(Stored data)
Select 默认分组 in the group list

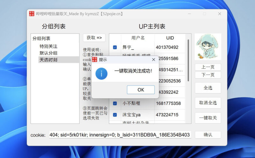(48, 53)
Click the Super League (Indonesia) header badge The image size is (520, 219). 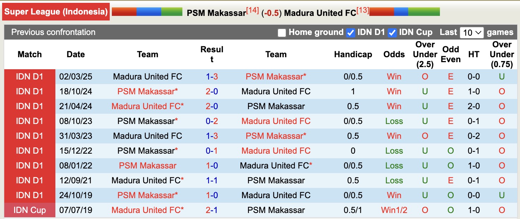[56, 11]
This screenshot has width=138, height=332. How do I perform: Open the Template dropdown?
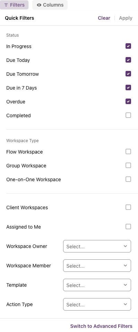(x=97, y=285)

- **Exercise directions**
Starting at the line that contains "This screenshot has", write out every line through the end of the entries above exactly, and omit the pictures.

- **Completed exercise**
This screenshot has width=138, height=332. How do I perform: Open the Template dropdown?
(x=97, y=285)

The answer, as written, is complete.